◆ Exercise instructions ◆
If a line in the listing below includes the word "Open", pick it out.

◆ Input for this task ◆
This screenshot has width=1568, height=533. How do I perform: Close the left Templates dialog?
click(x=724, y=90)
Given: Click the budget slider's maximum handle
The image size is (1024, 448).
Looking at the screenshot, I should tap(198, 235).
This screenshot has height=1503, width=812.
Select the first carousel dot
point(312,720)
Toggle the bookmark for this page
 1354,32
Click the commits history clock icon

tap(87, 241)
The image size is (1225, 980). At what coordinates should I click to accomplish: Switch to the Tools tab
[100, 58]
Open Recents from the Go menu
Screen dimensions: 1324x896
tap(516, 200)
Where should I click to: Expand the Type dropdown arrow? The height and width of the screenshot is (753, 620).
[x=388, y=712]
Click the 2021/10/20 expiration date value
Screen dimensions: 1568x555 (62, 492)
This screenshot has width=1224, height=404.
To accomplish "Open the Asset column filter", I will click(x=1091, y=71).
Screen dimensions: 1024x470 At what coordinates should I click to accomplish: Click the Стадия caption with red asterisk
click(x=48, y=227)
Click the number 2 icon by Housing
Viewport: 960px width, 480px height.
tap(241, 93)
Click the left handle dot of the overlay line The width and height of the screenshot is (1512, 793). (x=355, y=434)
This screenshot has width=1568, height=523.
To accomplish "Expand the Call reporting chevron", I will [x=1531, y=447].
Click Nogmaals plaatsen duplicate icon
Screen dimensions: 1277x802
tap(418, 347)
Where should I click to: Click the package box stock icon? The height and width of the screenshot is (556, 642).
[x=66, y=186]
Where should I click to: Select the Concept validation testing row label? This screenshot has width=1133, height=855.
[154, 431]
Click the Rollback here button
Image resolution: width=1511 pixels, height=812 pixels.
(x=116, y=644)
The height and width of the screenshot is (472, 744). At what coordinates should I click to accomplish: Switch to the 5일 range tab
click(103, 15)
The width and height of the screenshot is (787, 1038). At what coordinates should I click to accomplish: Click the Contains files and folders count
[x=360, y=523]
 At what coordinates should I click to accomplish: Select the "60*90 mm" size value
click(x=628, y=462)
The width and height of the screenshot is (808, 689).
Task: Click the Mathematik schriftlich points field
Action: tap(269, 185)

◆ Task result ◆
Open Recents from the Go menu
To accomplish "Open the Asset column filter", I will click(x=1091, y=71).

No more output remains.